What the task asks: Wherever "switch" turns up in a line of the entries below, that line counts. Say how many such lines there are, with no other words.

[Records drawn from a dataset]
"""

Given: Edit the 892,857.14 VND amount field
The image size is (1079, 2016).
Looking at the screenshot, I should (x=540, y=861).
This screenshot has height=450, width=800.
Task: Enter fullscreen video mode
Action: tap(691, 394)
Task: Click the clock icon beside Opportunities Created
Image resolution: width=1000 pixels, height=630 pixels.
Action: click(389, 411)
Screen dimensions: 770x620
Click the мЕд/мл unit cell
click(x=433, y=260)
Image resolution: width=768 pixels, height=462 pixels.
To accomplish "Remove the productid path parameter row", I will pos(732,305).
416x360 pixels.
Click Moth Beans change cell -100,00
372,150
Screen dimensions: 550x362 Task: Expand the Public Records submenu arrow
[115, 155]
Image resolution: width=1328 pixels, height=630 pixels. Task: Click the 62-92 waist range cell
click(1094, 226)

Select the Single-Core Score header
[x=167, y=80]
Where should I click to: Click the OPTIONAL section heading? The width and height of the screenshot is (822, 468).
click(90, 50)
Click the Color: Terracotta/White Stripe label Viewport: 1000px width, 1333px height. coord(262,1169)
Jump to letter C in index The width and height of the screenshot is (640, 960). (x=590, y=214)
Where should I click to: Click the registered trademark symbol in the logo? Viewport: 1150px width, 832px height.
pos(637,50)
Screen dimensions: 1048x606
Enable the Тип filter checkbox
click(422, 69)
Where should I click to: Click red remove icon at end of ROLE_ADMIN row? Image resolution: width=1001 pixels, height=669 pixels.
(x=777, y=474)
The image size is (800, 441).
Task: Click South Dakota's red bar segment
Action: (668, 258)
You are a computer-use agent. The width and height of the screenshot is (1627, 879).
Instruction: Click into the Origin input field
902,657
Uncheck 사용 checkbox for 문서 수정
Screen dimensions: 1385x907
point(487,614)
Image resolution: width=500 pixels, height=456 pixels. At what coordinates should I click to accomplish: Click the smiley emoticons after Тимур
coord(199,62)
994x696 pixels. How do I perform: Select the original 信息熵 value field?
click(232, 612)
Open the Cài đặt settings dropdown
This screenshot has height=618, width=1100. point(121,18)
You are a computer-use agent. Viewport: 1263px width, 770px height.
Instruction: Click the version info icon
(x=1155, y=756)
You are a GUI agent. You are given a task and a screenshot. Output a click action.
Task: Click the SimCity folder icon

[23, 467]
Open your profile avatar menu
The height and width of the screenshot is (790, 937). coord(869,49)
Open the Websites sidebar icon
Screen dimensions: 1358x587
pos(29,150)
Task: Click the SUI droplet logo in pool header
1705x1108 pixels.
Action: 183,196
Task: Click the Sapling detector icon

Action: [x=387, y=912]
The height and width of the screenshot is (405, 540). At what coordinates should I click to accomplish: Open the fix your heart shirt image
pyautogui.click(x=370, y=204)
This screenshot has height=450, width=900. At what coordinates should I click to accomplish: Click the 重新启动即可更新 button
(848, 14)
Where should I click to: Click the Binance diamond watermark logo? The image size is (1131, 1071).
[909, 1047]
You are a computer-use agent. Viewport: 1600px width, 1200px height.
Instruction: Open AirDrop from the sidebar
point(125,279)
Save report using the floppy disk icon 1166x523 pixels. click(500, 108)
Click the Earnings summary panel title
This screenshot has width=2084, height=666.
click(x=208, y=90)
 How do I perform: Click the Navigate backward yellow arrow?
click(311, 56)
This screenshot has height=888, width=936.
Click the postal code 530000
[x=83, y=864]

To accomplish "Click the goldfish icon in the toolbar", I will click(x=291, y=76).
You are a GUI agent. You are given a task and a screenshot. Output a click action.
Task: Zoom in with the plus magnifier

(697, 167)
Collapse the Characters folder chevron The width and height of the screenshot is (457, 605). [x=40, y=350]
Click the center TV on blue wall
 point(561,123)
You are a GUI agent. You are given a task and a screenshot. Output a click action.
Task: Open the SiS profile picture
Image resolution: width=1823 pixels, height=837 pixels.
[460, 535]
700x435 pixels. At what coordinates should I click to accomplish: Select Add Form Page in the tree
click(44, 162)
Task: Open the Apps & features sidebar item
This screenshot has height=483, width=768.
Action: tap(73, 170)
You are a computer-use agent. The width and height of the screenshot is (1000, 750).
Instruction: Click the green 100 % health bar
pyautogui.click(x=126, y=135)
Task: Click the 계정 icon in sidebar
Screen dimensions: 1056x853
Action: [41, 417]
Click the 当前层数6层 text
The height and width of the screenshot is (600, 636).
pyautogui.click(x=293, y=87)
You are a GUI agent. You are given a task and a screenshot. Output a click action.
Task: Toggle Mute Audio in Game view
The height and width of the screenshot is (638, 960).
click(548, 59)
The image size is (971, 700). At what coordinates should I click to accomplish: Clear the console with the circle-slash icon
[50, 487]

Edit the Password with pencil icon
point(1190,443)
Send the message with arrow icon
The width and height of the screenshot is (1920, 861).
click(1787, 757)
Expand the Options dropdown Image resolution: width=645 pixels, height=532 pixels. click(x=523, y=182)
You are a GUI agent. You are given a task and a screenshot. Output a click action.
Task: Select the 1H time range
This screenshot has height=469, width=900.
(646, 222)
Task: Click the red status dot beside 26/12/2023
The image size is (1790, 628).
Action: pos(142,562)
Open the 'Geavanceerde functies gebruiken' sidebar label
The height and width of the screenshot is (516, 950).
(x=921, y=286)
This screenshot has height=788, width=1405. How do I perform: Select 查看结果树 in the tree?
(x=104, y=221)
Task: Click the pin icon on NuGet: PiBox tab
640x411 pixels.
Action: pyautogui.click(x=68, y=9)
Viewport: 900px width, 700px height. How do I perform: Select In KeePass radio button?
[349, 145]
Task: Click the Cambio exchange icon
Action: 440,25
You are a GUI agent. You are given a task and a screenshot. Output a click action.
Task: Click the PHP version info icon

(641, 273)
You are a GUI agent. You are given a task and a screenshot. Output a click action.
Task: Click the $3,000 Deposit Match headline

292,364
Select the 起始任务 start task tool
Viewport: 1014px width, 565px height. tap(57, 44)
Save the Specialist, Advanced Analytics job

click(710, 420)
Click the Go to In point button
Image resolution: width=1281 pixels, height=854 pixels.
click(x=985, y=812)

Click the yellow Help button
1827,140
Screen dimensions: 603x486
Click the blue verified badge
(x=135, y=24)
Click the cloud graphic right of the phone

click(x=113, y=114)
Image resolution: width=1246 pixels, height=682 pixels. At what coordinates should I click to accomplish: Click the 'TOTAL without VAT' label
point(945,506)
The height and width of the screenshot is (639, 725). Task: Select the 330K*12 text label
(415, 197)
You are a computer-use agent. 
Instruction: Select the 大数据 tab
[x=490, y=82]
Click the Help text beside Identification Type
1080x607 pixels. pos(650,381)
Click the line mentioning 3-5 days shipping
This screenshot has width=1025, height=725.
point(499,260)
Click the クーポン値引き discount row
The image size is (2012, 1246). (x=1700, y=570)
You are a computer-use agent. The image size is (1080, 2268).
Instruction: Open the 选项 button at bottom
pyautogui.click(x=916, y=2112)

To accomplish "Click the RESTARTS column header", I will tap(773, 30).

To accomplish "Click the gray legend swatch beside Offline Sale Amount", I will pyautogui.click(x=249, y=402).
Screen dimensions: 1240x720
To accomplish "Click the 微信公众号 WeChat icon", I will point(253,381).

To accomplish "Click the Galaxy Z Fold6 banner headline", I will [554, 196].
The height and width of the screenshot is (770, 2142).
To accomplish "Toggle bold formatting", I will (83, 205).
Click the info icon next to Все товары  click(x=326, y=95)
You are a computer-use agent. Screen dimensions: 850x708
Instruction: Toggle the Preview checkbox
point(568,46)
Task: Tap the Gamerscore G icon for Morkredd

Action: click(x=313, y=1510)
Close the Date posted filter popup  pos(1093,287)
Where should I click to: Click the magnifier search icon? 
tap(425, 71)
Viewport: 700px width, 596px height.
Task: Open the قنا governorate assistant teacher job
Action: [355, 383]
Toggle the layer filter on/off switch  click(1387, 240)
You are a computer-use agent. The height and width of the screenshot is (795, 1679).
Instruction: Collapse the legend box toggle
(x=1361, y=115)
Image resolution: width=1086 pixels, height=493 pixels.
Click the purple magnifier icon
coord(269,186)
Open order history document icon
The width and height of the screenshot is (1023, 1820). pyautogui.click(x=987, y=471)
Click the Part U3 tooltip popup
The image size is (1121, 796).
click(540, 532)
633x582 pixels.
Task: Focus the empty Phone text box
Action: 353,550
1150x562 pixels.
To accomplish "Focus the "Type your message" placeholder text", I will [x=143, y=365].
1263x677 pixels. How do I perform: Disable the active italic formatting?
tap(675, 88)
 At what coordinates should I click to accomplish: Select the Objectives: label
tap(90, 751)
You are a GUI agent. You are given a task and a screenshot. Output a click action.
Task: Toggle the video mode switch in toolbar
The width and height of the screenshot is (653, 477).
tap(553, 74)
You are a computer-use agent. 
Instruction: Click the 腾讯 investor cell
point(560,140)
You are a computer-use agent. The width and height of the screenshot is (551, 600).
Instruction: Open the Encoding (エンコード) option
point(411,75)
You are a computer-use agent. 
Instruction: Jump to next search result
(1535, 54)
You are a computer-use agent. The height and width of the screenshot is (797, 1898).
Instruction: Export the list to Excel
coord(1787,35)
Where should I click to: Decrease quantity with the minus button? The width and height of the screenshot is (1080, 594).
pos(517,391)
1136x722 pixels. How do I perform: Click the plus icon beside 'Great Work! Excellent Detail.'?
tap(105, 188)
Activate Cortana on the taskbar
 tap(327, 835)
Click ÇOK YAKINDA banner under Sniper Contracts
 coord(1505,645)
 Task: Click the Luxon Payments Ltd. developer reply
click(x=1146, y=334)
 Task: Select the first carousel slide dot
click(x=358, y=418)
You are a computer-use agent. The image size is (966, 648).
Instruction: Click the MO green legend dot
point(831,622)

"""

Answer to the problem: 2